# [Given data]
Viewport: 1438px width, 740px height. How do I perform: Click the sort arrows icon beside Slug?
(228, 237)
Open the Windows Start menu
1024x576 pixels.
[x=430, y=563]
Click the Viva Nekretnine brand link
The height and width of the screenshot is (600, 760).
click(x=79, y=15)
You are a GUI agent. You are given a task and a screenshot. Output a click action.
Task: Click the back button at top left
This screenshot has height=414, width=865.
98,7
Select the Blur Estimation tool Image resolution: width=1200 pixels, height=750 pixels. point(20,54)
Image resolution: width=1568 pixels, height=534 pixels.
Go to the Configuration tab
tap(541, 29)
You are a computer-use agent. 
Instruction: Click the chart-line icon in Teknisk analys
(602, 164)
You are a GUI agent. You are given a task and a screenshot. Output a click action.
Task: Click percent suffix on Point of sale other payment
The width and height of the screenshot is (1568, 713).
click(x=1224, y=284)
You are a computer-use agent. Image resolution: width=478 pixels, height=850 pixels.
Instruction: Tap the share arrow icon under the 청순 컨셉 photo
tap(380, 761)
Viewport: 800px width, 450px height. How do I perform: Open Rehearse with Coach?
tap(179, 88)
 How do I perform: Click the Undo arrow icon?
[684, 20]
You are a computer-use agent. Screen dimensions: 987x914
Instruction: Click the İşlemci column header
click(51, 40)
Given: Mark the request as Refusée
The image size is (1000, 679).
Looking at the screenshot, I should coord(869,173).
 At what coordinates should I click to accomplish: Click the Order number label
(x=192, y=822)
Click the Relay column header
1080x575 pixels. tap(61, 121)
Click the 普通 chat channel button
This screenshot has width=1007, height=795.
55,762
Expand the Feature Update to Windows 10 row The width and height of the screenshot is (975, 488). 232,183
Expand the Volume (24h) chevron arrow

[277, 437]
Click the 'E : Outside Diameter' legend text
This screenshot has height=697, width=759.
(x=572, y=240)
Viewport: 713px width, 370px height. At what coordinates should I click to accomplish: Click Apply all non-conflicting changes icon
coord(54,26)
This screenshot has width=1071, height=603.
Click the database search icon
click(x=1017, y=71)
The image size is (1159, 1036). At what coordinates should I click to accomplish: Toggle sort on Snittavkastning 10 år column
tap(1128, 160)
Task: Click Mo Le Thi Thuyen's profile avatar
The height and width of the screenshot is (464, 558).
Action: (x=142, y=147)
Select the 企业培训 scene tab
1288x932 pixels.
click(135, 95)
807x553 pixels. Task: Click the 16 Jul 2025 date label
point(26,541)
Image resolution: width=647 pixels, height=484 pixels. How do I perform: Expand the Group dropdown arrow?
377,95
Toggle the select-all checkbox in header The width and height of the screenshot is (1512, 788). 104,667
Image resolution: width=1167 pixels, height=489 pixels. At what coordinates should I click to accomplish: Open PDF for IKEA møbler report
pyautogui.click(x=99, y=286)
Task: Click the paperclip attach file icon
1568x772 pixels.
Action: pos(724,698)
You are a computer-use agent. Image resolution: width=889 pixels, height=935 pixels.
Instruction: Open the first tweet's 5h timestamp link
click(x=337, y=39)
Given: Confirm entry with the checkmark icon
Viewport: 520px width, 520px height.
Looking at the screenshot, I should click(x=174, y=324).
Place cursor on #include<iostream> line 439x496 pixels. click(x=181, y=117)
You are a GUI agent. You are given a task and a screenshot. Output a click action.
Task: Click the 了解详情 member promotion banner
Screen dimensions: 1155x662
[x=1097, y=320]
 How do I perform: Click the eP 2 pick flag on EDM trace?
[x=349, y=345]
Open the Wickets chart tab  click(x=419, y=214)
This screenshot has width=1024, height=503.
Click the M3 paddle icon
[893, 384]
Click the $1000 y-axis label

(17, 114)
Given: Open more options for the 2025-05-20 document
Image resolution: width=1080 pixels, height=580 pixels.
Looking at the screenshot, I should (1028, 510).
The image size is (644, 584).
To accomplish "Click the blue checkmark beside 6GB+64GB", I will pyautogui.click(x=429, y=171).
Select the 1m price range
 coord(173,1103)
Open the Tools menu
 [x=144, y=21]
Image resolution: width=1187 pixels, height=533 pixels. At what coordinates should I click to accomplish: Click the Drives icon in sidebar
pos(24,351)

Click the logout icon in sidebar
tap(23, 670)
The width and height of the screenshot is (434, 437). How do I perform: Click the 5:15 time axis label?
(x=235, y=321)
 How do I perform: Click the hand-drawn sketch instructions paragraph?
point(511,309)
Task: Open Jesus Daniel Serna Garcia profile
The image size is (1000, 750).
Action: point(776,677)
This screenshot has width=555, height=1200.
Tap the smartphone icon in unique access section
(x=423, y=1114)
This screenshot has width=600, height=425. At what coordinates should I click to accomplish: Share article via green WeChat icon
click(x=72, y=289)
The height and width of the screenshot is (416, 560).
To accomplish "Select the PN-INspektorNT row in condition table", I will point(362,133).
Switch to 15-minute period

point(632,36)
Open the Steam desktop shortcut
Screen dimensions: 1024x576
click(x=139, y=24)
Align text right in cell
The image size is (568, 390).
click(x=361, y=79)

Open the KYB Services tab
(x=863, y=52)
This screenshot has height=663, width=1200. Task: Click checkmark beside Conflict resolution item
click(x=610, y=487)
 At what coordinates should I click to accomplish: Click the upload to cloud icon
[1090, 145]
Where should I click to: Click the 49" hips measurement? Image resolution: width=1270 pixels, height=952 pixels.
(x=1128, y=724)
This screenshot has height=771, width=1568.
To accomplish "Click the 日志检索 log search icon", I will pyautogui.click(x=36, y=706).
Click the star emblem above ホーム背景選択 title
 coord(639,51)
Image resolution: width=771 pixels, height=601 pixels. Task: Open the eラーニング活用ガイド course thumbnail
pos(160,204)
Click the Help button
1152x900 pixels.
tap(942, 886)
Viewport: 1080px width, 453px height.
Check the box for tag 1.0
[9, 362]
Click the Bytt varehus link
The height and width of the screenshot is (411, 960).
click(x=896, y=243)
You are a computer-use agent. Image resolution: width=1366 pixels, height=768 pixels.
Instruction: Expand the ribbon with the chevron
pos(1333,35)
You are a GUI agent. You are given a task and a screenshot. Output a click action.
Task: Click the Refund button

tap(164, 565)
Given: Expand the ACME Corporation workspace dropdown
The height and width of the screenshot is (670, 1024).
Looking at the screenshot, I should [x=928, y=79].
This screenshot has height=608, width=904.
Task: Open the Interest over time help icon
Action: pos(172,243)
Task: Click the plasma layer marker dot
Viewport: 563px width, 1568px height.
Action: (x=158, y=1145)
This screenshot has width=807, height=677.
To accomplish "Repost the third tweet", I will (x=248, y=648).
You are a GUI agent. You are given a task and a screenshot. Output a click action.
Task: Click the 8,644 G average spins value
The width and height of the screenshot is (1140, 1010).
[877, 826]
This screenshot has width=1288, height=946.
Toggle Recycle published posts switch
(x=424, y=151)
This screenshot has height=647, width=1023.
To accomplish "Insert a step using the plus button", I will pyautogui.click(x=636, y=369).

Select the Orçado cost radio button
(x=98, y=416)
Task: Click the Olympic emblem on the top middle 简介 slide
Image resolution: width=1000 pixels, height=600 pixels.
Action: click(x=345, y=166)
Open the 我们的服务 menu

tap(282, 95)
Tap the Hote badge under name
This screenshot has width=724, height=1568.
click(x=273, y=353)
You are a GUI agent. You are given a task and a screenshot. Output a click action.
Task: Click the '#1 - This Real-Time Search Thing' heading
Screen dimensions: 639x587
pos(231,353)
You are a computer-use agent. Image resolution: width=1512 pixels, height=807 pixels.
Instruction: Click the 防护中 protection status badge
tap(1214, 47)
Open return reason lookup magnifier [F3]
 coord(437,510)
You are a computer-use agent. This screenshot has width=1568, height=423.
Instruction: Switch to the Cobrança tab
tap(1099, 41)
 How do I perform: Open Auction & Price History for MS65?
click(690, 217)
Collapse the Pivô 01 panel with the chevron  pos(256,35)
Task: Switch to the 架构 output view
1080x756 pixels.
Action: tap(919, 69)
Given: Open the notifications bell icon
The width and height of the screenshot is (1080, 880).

# [What to work on]
Only a number should be given in reply: how many lines in the entries above hold "profile".

# [Answer box]
2